## WHAT IS REQUIRED:
Only the lines from the line containing "The image size is (550, 453)." to the end of the entries should be repeated, exactly as they appear.

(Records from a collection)
Start of Block

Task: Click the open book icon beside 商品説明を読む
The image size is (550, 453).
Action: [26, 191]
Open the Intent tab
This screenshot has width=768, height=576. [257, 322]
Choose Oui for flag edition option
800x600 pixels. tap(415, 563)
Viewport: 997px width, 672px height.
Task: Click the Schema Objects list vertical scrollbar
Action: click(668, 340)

End of Block

## TASK RESULT:
The image size is (550, 453).
Action: [26, 191]
Open the Intent tab
This screenshot has width=768, height=576. [257, 322]
Choose Oui for flag edition option
800x600 pixels. tap(415, 563)
Viewport: 997px width, 672px height.
Task: Click the Schema Objects list vertical scrollbar
Action: click(668, 340)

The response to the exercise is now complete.